■ **EXERCISE DIRECTIONS**
The result should be the lines from the one holding "has height=593, width=790." to the final line of the records, retyped exactly.

■ **DATA RECORDS**

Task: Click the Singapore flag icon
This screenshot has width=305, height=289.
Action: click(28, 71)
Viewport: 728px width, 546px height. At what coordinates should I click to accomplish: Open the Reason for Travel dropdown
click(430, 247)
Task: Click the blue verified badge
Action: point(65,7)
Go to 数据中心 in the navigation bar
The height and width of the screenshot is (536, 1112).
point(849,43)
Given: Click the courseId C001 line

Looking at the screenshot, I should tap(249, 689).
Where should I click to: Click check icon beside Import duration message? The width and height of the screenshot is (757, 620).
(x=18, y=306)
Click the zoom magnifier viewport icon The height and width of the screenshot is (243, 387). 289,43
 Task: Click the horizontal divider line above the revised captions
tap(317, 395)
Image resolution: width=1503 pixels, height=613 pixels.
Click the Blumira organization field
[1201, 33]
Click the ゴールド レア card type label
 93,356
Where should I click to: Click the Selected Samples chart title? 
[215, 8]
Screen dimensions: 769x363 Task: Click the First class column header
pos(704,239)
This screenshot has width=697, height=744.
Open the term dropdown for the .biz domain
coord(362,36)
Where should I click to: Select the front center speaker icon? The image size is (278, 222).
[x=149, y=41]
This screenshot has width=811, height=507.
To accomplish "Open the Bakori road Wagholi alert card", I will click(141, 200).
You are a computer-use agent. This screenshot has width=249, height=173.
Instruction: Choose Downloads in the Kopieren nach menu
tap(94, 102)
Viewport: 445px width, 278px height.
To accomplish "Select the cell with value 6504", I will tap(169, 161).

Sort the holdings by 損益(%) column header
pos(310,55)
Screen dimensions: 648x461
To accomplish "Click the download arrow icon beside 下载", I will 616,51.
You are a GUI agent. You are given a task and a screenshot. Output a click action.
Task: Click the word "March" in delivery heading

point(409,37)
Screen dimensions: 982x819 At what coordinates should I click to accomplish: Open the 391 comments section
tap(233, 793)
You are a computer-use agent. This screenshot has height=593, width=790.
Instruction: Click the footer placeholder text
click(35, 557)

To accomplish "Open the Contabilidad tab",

■ **RESPONSE TO THE EXERCISE**
You are a computer-use agent. This screenshot has height=593, width=790.
Instruction: Click the footer placeholder text
click(35, 557)

To accomplish "Open the Contabilidad tab",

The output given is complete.